At the core of the project is a multi-scale anatomical model of the pulmonary circulation that spans from the main pulmonary artery to the acinar microcirculation. This model combines one-dimensional arterial and venous trees derived from patient CT pulmonary angiography (CTPA) with a “ladder-like” microcirculatory representation comprising recruitable and distensible capillary sheets. It allows simulation of steady-state perfusion across spatially distributed lung regions. Each patient’s vascular structure was reconstructed from their imaging data and parameterised using clinical measurements from right-heart catheterisation (RHC), establishing a personalised baseline of pulmonary haemodynamics.
To represent disease severity, the model incorporated both proximal obstructions and distal arterial remodelling. Occlusions were identified functionally by comparing regional perfusion derived from CTPA voxel intensities to a simulated “healthy” baseline perfusion pattern, allowing the model to estimate which subsegments were underperfused. Microvascular remodelling was then introduced as a continuous variable—termed remodelling burden (RM)—that modifies vessel compliance, wall thickness, and lumen radius based on the histopathological progression observed in pulmonary hypertension. The RM parameter was iteratively adjusted for each patient until simulated mean pulmonary artery pressure (mPAP) matched measured pre-surgical values, effectively fitting the model to individual haemodynamic data.
Once calibrated, the model was used to simulate the effect of PEA by removing all functional occlusions, thereby testing how much of the pulmonary hypertension could be attributed to remodelling versus surgically accessible obstruction. These simulations were performed under both pre- and post-operative boundary conditions (cardiac output and wedge pressure) to evaluate the physiological contribution of distal disease. Statistical comparisons were then made between model-predicted and clinically measured postoperative haemodynamics.
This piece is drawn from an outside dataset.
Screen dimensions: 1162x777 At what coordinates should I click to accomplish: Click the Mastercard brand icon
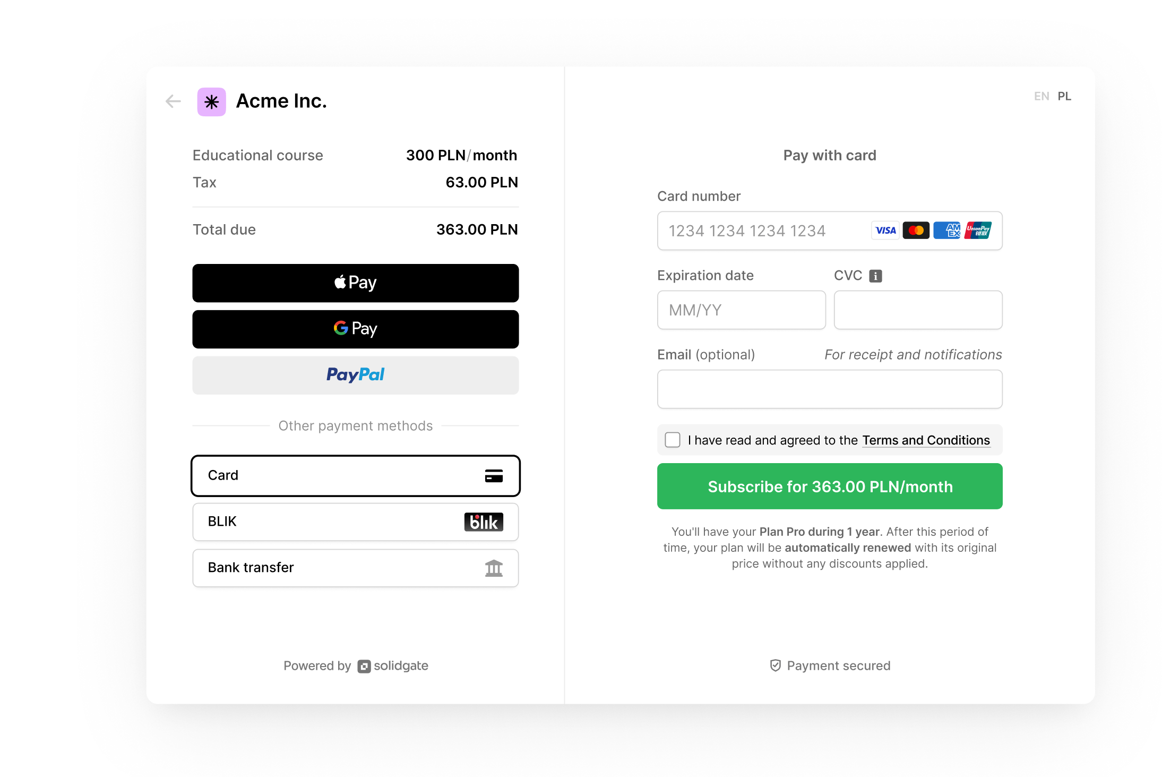(916, 230)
Overall, the project established a proof-of-concept for personalised haemodynamic modelling in CTEPH, demonstrating that patient-specific structure–function models can capture the interaction between vascular anatomy, remodelling, and perfusion without invasive measurement of microvascular pathology. The paper lays the methodological foundation for future translational applications, including non-invasive assessment of disease burden, surgical planning.